HscTn assays involve some slightly different complexities and nuances when interpreting results. However, the real reasons for the slow approval process in the United States are unknown and only speculative. The fact that many physicians have been wary of the increased sensitivity of the assays may be part of the reason.
“Troponin tests before this fifth-generation assay were simpler, and they came closer to giving ER staff a binary result—‘heart attack or no heart attack,’” says Jake Elo, Senior Product Manager for cardiology testing at Mayo Clinic Laboratories. “So, there’s been a lot of concern that physicians might have difficulty interpreting this more-sensitive test that identifies many more patients with subtler forms of heart disease. I think that’s why it took the FDA so long to approve it. And it’s taken up a lot of Drs. Jaffe and Karon’s time to educate our staff, both on the cardiology side and the ED side. Clinicians need to be more thoughtful now.”

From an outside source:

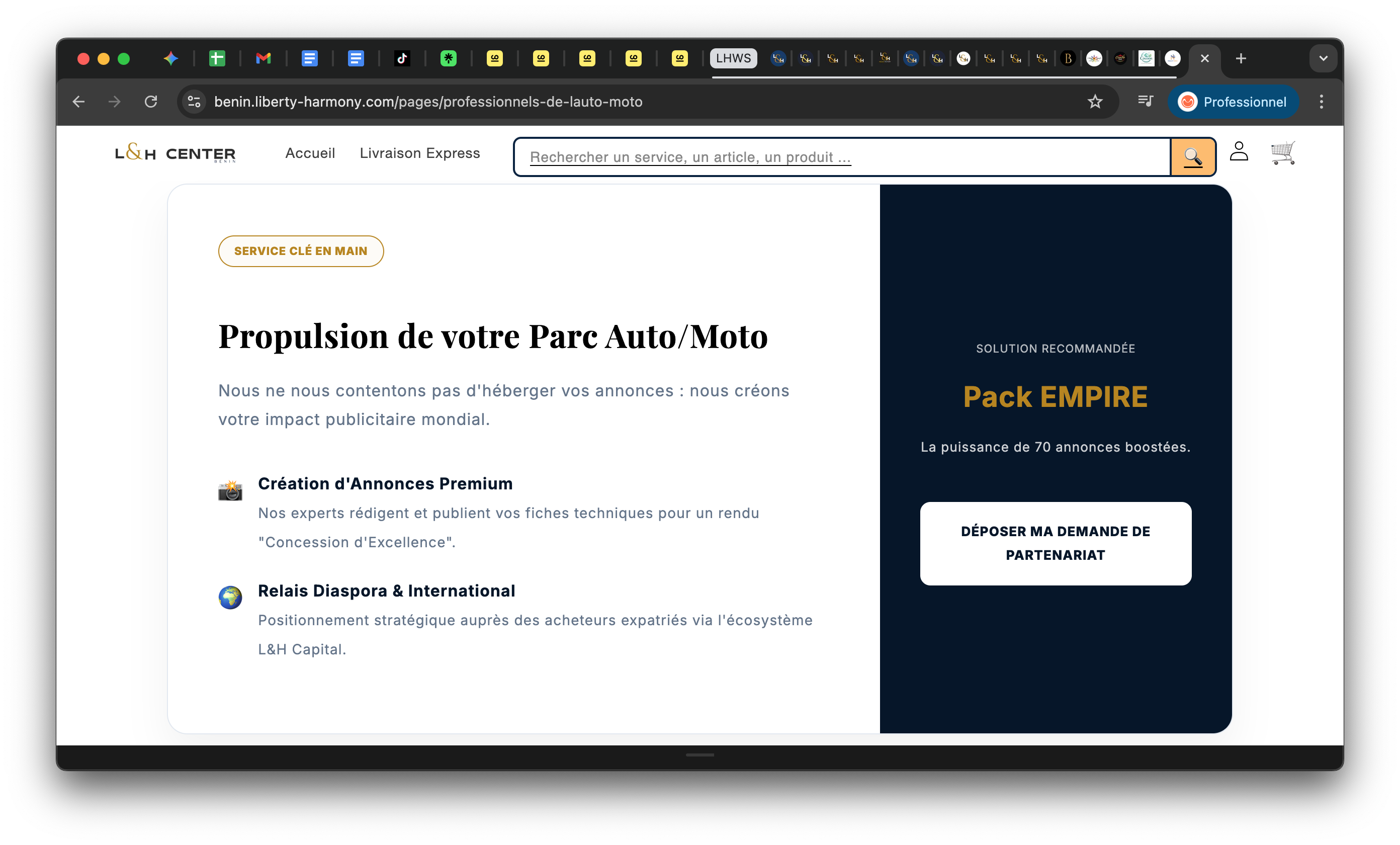Open a new tab with plus button

pyautogui.click(x=1241, y=58)
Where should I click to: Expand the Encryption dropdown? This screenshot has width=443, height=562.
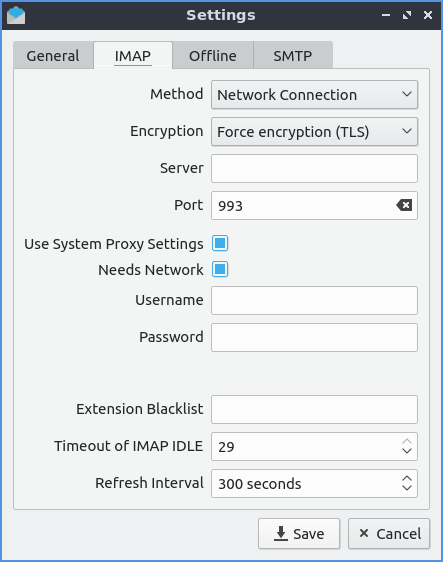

Within a few years, experts expect nearly all U.S. institutions and practices will be using hscTn assays. Meanwhile, until they can get fully educated and comfortable with this test, cardiologists with outpatient practices can rely on Mayo Clinic Laboratories in Rochester, Minnesota, for help.
On that note, Mayo Clinic Laboratories is the first reference laboratory in the U.S. to offer this high-sensitivity troponin T assay (Test ID: TRPS), designed by Roche, a large biotech company, as an outpatient assay.
“For stable outpatients, who, for example, have diabetes, high blood pressure, or renal disease, or who are at risk for future heart disease, cardiologists might elect to send us their samples. We can perform the assay and give them a baseline value for future comparisons,” says Dr. Karon. “Some may have unexpected increases that should lead to some scrutiny to define the etiology of the increases so that treatment, if appropriate, can be properly targeted. However, given that the treatment benefits are not yet totally defined, clinicians need to be thoughtful in deploying this approach.”
Turnaround time for results would be quick, according to Elo.
“The test is a simple blood draw, and it’s recommended that the specimen be frozen,” he says. “As long as the logistics are in place, anyone can send a sample to Mayo Clinic Laboratories, even if you haven’t worked with us before. And since we run this test continuously, you won’t have to wait long for results—usually a day or less, barring any extreme circumstances. Ultimately, we want to help extend the lives of patients with chronic heart disease and better manage those who are at risk.”